• What to do:
Lines before the one containing "Task: Click the 翻譯貼文 translate link" are left out; return that line and every line after it exactly, through the end of the data below.

• Input:
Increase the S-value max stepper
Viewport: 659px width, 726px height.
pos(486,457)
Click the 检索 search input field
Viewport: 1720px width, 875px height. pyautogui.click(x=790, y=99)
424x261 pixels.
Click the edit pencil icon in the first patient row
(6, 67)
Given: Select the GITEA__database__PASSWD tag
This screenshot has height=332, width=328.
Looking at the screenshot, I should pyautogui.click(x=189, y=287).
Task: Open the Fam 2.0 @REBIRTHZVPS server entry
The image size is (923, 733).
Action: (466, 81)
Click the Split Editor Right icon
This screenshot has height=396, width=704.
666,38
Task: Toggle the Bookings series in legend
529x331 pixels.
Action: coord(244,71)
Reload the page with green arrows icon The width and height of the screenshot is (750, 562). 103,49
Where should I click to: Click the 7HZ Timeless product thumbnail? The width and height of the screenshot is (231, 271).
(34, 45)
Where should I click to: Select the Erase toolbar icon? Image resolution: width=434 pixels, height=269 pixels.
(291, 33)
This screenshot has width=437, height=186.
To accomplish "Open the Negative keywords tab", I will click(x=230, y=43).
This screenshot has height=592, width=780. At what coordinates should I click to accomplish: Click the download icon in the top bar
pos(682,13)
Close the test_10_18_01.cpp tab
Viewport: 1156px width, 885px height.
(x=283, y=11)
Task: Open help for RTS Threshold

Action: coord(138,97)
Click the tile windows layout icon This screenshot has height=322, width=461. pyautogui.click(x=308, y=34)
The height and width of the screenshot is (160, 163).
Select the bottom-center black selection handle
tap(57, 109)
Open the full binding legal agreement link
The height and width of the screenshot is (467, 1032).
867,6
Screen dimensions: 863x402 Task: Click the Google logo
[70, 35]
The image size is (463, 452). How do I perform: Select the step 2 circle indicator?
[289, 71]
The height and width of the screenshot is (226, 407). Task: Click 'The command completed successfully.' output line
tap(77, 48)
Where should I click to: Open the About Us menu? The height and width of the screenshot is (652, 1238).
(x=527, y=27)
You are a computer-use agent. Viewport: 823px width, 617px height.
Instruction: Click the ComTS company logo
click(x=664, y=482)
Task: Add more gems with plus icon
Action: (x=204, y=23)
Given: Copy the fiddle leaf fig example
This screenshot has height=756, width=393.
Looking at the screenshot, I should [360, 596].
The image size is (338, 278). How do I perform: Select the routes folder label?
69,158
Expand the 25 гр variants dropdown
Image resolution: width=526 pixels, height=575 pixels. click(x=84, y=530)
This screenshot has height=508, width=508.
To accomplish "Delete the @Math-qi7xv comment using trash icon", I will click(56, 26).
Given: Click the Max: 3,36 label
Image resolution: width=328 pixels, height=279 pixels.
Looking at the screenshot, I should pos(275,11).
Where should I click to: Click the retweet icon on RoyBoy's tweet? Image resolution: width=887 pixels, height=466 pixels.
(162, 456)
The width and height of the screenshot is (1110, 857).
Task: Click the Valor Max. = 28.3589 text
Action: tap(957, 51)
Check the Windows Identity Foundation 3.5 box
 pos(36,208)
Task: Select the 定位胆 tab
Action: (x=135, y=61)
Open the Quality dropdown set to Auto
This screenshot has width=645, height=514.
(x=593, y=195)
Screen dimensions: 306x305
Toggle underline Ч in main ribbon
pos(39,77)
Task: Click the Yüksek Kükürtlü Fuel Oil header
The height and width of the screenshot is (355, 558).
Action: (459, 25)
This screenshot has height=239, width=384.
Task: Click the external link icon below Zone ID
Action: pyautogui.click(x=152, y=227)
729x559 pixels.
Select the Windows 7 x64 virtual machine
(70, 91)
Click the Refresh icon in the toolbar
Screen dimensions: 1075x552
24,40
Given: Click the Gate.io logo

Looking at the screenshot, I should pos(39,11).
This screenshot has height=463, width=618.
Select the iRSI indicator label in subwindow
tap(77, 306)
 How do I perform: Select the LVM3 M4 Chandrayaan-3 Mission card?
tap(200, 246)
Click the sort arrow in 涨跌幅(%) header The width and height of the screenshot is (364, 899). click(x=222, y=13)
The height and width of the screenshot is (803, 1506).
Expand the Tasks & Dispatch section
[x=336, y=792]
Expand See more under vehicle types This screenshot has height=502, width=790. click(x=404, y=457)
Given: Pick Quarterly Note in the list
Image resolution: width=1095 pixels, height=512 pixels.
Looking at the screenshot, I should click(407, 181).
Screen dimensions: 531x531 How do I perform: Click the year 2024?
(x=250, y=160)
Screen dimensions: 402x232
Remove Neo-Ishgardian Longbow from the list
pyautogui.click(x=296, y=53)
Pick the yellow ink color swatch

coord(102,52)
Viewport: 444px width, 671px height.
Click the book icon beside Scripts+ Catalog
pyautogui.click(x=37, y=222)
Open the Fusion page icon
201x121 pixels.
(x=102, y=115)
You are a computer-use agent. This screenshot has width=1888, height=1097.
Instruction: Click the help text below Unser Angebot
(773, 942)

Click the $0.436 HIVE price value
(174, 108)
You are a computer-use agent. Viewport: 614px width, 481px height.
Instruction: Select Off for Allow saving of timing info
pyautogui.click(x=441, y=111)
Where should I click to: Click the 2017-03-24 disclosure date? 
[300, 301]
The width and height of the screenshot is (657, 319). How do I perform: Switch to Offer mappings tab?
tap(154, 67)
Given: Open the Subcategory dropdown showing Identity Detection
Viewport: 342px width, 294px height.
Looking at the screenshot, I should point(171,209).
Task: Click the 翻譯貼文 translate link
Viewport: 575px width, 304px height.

• Exercise response:
Task: Click the 翻譯貼文 translate link
Viewport: 575px width, 304px height.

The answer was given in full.